## PROBLEM TO WORK ON
Output exactly the lines from the one with "The height and width of the screenshot is (442, 1200)." through the last line of the data below, both included, and nothing more.

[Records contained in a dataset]

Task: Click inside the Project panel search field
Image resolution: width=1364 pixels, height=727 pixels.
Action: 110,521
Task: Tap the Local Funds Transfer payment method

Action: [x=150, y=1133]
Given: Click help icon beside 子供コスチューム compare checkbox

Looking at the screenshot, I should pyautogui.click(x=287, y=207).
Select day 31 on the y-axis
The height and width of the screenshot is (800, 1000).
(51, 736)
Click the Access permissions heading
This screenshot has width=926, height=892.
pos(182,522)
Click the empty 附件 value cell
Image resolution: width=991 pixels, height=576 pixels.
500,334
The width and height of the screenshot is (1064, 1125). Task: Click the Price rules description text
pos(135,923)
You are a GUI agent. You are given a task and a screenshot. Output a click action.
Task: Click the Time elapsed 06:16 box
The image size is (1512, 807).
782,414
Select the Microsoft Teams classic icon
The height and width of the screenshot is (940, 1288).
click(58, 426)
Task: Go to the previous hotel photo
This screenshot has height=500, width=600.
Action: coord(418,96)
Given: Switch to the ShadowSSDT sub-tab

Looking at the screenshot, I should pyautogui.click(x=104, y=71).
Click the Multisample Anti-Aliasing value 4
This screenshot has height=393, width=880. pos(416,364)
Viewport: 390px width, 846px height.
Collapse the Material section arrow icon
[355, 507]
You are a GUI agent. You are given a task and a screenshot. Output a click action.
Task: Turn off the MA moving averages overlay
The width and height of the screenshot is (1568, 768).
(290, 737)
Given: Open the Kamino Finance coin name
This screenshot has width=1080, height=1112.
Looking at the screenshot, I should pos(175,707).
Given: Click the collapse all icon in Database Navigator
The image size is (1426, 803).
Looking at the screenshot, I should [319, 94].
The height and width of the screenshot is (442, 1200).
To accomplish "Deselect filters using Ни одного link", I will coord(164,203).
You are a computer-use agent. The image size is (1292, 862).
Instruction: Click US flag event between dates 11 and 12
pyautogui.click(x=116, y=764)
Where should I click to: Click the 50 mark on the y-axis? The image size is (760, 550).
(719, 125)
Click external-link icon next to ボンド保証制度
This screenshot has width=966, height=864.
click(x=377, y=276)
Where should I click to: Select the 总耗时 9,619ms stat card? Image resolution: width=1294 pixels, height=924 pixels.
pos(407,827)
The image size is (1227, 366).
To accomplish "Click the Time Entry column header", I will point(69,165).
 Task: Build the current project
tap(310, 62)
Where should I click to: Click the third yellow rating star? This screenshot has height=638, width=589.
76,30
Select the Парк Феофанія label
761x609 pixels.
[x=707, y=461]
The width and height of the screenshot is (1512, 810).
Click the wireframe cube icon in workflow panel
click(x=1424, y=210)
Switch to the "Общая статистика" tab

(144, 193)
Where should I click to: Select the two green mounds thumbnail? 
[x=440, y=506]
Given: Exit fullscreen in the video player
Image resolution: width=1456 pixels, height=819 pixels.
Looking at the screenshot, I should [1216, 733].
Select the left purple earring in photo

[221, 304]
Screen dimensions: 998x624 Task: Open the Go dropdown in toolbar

## TASK ANSWER
The height and width of the screenshot is (442, 1200).
To accomplish "Deselect filters using Ни одного link", I will coord(164,203).
You are a computer-use agent. The image size is (1292, 862).
Instruction: Click US flag event between dates 11 and 12
pyautogui.click(x=116, y=764)
Where should I click to: Click the 50 mark on the y-axis? The image size is (760, 550).
(719, 125)
Click external-link icon next to ボンド保証制度
This screenshot has width=966, height=864.
click(x=377, y=276)
Where should I click to: Select the 总耗时 9,619ms stat card? Image resolution: width=1294 pixels, height=924 pixels.
pos(407,827)
The image size is (1227, 366).
To accomplish "Click the Time Entry column header", I will point(69,165).
 Task: Build the current project
tap(310, 62)
Where should I click to: Click the third yellow rating star? This screenshot has height=638, width=589.
76,30
Select the Парк Феофанія label
761x609 pixels.
[x=707, y=461]
The width and height of the screenshot is (1512, 810).
Click the wireframe cube icon in workflow panel
click(x=1424, y=210)
Switch to the "Общая статистика" tab

(144, 193)
Where should I click to: Select the two green mounds thumbnail? 
[x=440, y=506]
Given: Exit fullscreen in the video player
Image resolution: width=1456 pixels, height=819 pixels.
Looking at the screenshot, I should [1216, 733].
Select the left purple earring in photo

[221, 304]
Screen dimensions: 998x624 Task: Open the Go dropdown in toolbar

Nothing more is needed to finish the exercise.